# 2009 April SE I exam



## THUDore (May 11, 2009)

Hi folks,

I took the 2009 April SE I and felt pretty comfortable with it. I took the 2008 Oct and failed.

Comparing the two, I felt the April one was much easier for me. I don't know if it's because I did have some time to sit down studying for April exam or the exam itself was really easier comparing with the previous one. I really can't tell by myself. So please give some of your input one this.

I want to know how you guys feel about it?


----------



## ca73 (May 12, 2009)

THUDore said:


> Hi folks,
> I took the 2009 April SE I and felt pretty comfortable with it. I took the 2008 Oct and failed.
> 
> Comparing the two, I felt the April one was much easier for me. I don't know if it's because I did have some time to sit down studying for April exam or the exam itself was really easier comparing with the previous one. I really can't tell by myself. So please give some of your input one this.
> ...



The April exam seemed to go better for me than the October exam. I don't know if it was easier or if I managed my time better. During the October exam, I would get stuck on a few problems and spend too much time on them. I tried not to do that for the April exam and I was able to finish both sessions and still have enough time to go back on work on the problems that I was not sure about.


----------



## THUDore (May 12, 2009)

ca73 said:


> The April exam seemed to go better for me than the October exam. I don't know if it was easier or if I managed my time better. During the October exam, I would get stuck on a few problems and spend too much time on them. I tried not to do that for the April exam and I was able to finish both sessions and still have enough time to go back on work on the problems that I was not sure about.


Thank you for your input, CA73. I did better time management as well not spending too much time on certain trap problems. So I got time left for both sessions to recheck some prolems that gave me troubles.

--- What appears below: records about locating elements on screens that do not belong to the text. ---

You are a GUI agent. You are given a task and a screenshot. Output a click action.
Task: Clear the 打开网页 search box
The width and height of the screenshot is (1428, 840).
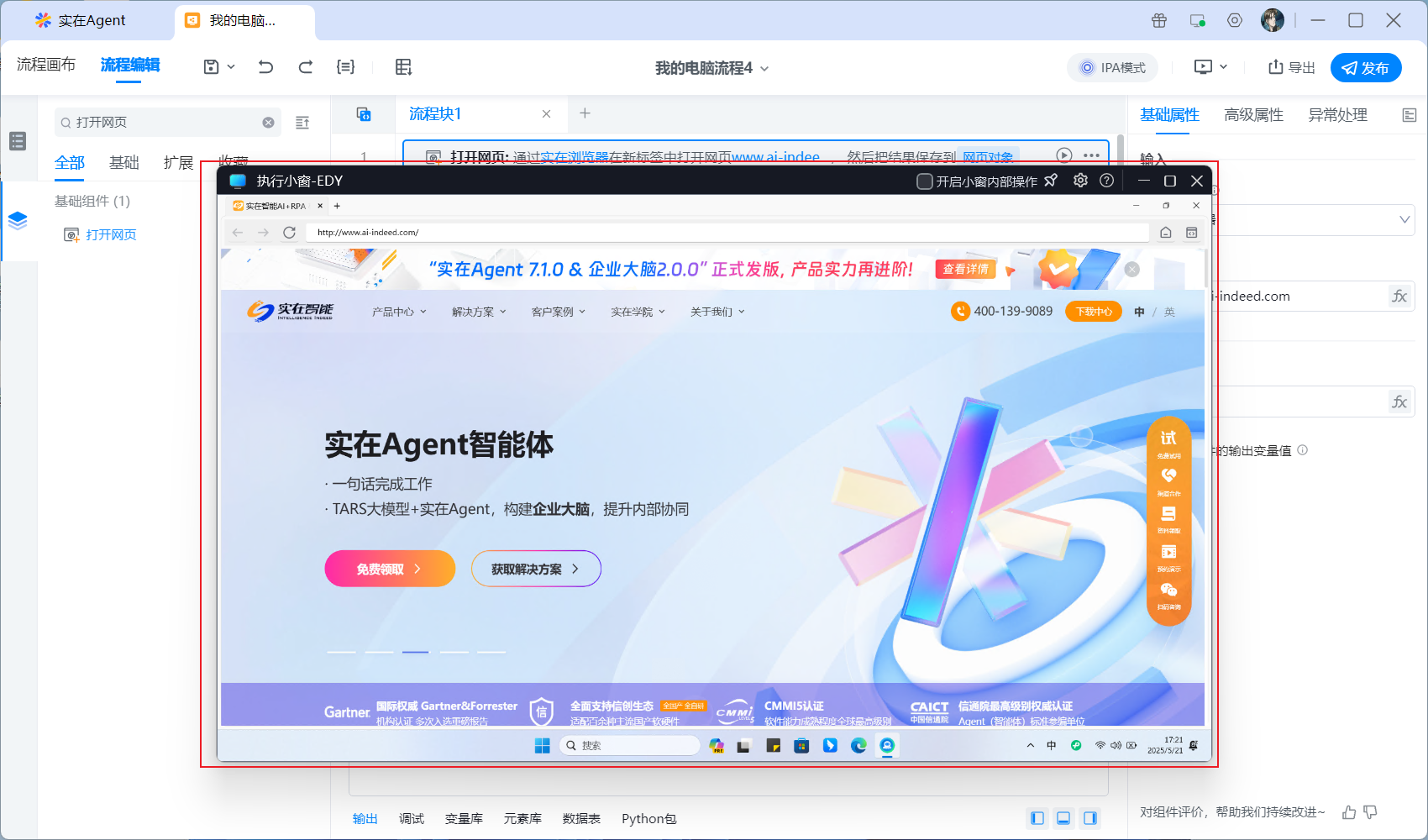tap(268, 123)
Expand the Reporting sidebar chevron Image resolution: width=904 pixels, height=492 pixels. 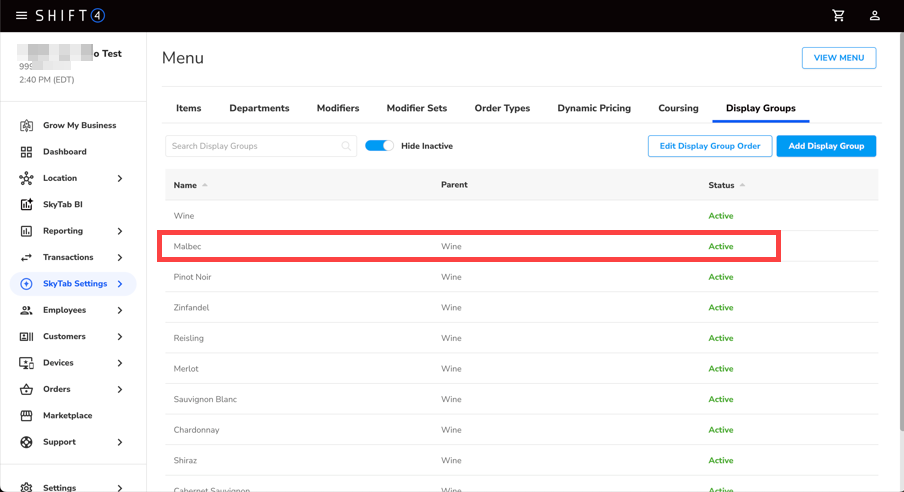[x=120, y=231]
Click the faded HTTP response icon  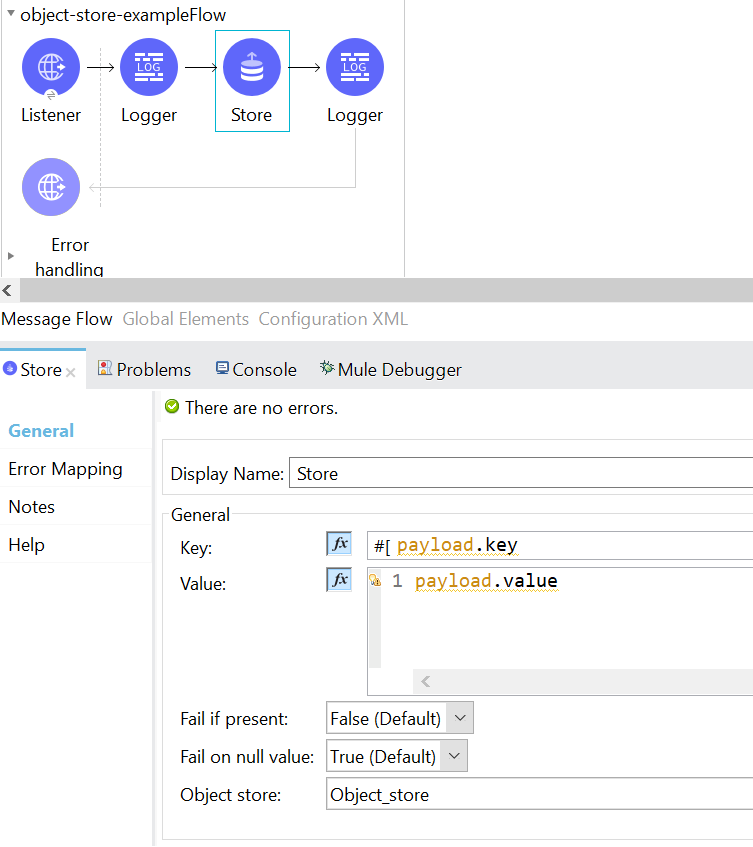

Good luck for your result and happy waiting. I guess it will be out in June. Hope we will have something to celebrate for 4th of July!

I can hardly wait!


----------



## ca73 (May 12, 2009)

THUDore said:


> Thank you for your input, CA73. I did better time management as well not spending too much time on certain trap problems. So I got time left for both sessions to recheck some prolems that gave me troubles.
> Good luck for your result and happy waiting. I guess it will be out in June. Hope we will have something to celebrate for 4th of July!
> 
> I can hardly wait!


Good luck to you as well. The long wait for the results is not fun but at least we are not studying for the exam.


----------



## THUDore (May 13, 2009)

It seems that not many folks on this board took Structural exam.

I'm wondering if passing structural would give me any edge over a general Civil in that the passing rate for structural is much much lower?


----------



## kevo_55 (May 13, 2009)

You're right, not many people take this exam.

If you want to know more about the in's and out's of SE exams, check out this area of EB: http://engineerboards.com/index.php?showforum=12


----------



## T2D4 (May 14, 2009)

THUDore said:


> It seems that not many folks on this board took Structural exam.
> I'm wondering if passing structural would give me any edge over a general Civil in that the passing rate for structural is much much lower?


It will end up as a moot point.

If your locale requires an SE license, then passing the Civil PE probably won't mean as much. If your locale requires nothing more than a PE license, then passing Structural I doesn't get you anything more than passing the Civil PE.

A prospective employer cares about a stamp that's valid in his or her state. Not which exam you passed to get it.


----------



## foosh (Jun 15, 2009)

I took the SE I in April for the first time and felt the morning portion was more difficult than the afternoon. I am thinking I scored around 65% +/- 3%. Any idea what the cutoff might be?


----------



## kewlman (Jun 16, 2009)

foosh said:


> I took the SE I in April for the first time and felt the morning portion was more difficult than the afternoon. I am thinking I scored around 65% +/- 3%. Any idea what the cutoff might be?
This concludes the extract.